– Повреждения какие?

– Гроб он вскрыл, как и в тот раз. Тело… ну, там сами понимаете, Никита Михалыч, что в гробу-то при двухмесячной давности. Но все равно разворочено там все. Голову он покойнице разбил. И костей повреждения – коленные суставы перерублены, локтевые, грудная клетка.

Они приблизились к самой могиле. Место тут было плохим для захоронения – топкая низина, вся густо усеянная памятниками и оградами. Вывороченный из земли памятник был новым – гранит еще не успели тронуть ни дожди, ни морозы. С фотографии, измазанной бурой глиной, смотрела пожилая женщина в очках.

Комья желтой глины были повсюду: на соседних могилах, на траве. А прямо перед собой, чуть ли не под ногами Колосов увидел провал в земле, наполовину вывороченный из этого провала грязно-коричневый (некогда красный) гроб и…

На секунду он даже отвернулся. Поймал точно такой же страдающий, брезгливый взгляд эксперта – молодого парня в резиновых сапогах и телогрейке.

Эксгумация… Никита устал считать, на скольких эксгумациях довелось ему присутствовать.
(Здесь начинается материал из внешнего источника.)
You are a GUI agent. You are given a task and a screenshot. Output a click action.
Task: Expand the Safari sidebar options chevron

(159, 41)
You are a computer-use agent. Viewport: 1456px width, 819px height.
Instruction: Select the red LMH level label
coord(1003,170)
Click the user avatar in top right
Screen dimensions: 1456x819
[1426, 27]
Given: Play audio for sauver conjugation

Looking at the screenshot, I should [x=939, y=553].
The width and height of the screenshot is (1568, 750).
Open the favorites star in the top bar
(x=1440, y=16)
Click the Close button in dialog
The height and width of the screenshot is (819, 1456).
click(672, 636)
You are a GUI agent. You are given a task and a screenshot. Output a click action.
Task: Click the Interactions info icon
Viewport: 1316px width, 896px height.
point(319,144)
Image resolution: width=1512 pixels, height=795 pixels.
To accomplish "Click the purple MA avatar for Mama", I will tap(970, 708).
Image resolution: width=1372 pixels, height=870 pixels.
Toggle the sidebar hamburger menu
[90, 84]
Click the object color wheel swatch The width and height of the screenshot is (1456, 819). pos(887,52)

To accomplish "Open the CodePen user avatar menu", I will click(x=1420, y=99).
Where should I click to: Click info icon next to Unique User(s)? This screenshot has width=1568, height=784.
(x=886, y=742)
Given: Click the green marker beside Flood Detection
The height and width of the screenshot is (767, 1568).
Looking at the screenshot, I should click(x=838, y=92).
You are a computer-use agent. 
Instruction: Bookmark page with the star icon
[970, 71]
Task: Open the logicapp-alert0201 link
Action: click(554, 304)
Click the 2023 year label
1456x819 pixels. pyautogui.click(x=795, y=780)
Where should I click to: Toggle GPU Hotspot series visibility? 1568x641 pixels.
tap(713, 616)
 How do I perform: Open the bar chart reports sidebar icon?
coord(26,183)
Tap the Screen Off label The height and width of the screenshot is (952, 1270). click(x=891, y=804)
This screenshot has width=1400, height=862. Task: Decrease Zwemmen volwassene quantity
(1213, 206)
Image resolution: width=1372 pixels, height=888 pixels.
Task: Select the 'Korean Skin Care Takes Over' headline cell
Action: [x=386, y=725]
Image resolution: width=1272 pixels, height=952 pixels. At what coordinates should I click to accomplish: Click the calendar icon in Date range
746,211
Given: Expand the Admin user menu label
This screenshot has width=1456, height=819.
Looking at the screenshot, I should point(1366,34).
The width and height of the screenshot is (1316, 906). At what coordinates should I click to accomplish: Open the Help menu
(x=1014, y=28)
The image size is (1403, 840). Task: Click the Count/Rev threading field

Но эта была особой. Труп эксгумировал, а точнее – препарировал кто-то, побывавший на кладбище до них, не далее как этой ночью.

– Чем он орудовал? – спросил он эксперта, который собирал в стеклянные банки с притертыми пробками и пакеты нечто кишащее жирными белыми личинками.

– Предположительно лопатой. Видимо, каждый раз он специально приносит ее с собой. Он пытался разрубить бедренные кости трупа – вот следы лезвия на костях. Все надо на экспертизу. Но я еще никогда не делал… – Эксперт поднял на Колосова умоляющий взгляд. – Это с согласия родственников делается или…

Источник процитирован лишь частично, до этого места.